During the wedding, three doves fly in and perch on the prince and the monarchs' heads. They are surprised by this event. In time, the false bride becomes pregnant and has twins, and the prince orders a carpenter to cut down a sandalwood tree on the edge of the upper room and make a cradle of it for the twins. A woman passes by and takes a piece of the sandalwood with her. The woman's husband asks her to sweep the house and prepare pilaf and tea, for they will have guests later. The woman goes to the bathhouse and, when she returns home, she finds everything done for her. After the couple see the guests off, they ask each other if the other had done the chores. They each deny, and the woman mentions she brought a piece of sandalwood earlier. The following day, the couple talk to the wood and bids whoever is inside to come out, for they will give them clothes and food. The piece of wood asks if they will listen to her story when she appears to them, and they agree with her terms. Thus, a maiden comes out of the wood and asks the couple to bring men's clothes and the prince to meet her. The couple provide male garments and bring in the prince, who recognizes the pumpkin maiden as his true bride. The pumpkin maiden asks what the prince will do to the false wife and her children, and he says he will tie the trio to the tail of a horse and let the animal loose over the steppe to gallop on thorns and debris to kill them. It is done so, and the prince introduces the pumpkin maiden to his parents as his true bride.

=== The Daughter of the Orange and the Bergamot ===
Another "very famous" Iranian tale is Dokhtar-e Naranj va Toranj ("The Daughter of the Orange and the Bergamot"), which largely follows the tale sequence, as described in the international index: a childless king promises to build a fountain for the poor. The prince is born and humiliates an old woman, who curses him to burn with love for a fruit maiden. This fabled girl can only be found in a garden in a distant land. The prince gets the fruits, opens it near the water and a beautiful girl comes out of it. He leaves the girl near a tree, until an ugly slave comes, kills the fruit maiden and replaces her. The ugly slave passes herself off as the fruit maiden and marries the prince. However, her rival is still alive: she becomes an orange tree, which the slave wants chopped down and made into furniture.
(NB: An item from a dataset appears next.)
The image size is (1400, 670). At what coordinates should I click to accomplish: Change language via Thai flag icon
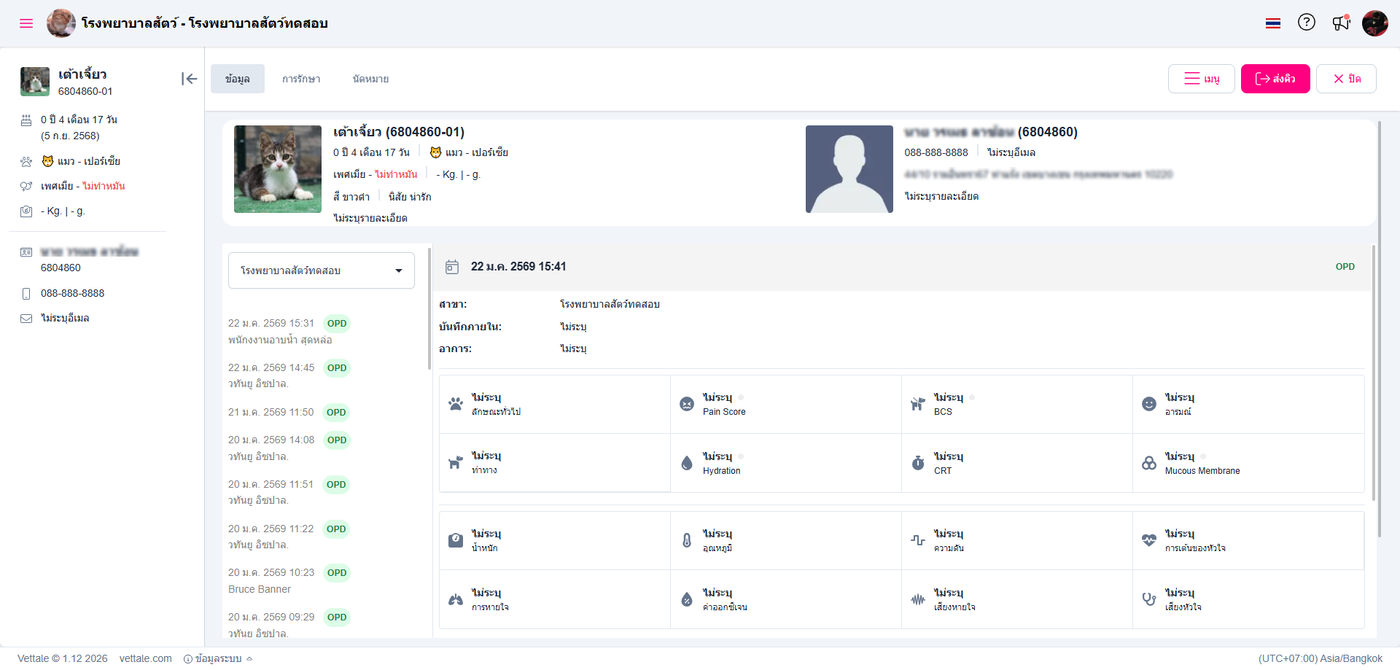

=== The Golden Orange's Daughter ===
In an Iranian tale collected by orientalist Arthur Christensen with the title Goldapfelsins Tochter ("The Golden Orange's Daughter"), a king promises to build a fountain of honey and butter that the poor can collect if his son's health improves. It so happens. One day, a poor old woman comes to the fountain to get some butter and honey, but the prince frightens the woman by playing a prank on her: he shoots an arrow at an egg she is carrying. The old woman curses the prince to fall in love and to seek the Golden Orange Daughter. The prince's curiosity is piqued and he asks the old woman where he can find her. The old woman answers that in the country of peris and devs, an orange tree holds fruits with a young woman inside. The prince takes seven oranges from a garden guarded by Divs. he cuts open the first six fruits; a maiden appears out of it, asking for bread and water, but, since the prince is on the road and far from any city, she dies. The seventh maiden is given bread and water, but appears in black garments - she explains to the prince she is mourning for the other maidens, her sisters. A black maidservant kills the orange maiden and takes her place, while she becomes a lovely little bush, from which she exits to act as the mysterious housekeeper for an old washerwoman. Later, the orange maiden, named Nänä Gâzor, and other women are invited to the castle to tell stories and work.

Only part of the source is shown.